● Text provided
= Beginning of Section =

Battleforge: The First DX11 Game

As we mentioned in our 5870 review, Electronic Arts pushed out the DX11 update for Battleforge the day before the 5870 launched. As we had already left for Intel’s Fall IDF we were unable to take a look at it at the time, so now we finally have the chance.

Being the first DX11 title, Battleforge makes very limited use of DX11’s features given that the hardware and the software are still brand-new. The only thing Battleforge uses DX11 for is for Compute Shader 5.0, which replaces the use of pixel shaders for calculating ambient occlusion. Notably, this is not a use that improves the image quality of the game; pixel shaders already do this effect in Battleforge and other games. EA is using the compute shader as a faster way to calculate the ambient occlusion as compared to using a pixel shader.

= End of Section =

● Collected data
= Beginning of Section =

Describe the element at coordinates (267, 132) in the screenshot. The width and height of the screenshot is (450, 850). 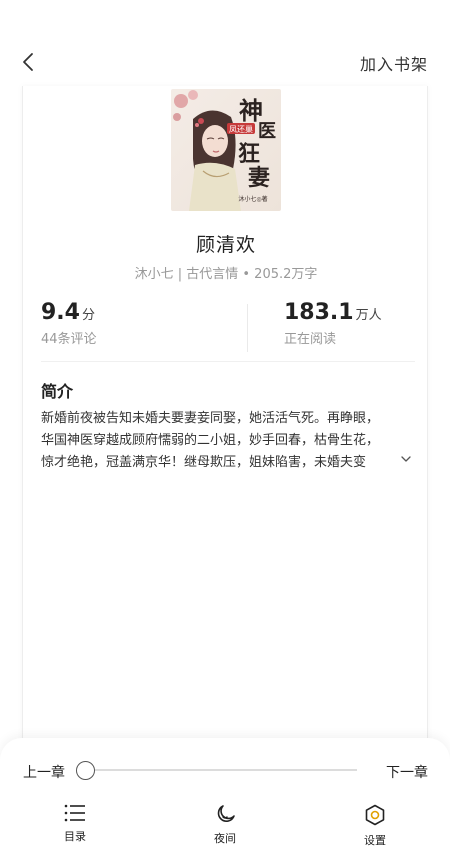
I see `cover-title-char-2: 医` at that location.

= End of Section =

● Task details
Please decide whether each statement agrees with the Battleforge article, answering yes or no and quoting the deciding words from the article. 1. Battleforge uses DX11 to improve the game's image quality. 2. The DX11 update for Battleforge came out the day before the 5870 launched. 3. In Battleforge, Compute Shader 5.0 takes the place of pixel shaders for calculating ambient occlusion. The material is not relevant here.

● Task solution
1. No: "Notably, this is not a use that improves the image quality of the game"
2. Yes: "Electronic Arts pushed out the DX11 update for Battleforge the day before the 5870 launched"
3. Yes: "Compute Shader 5.0, which replaces the use of pixel shaders for calculating ambient occlusion"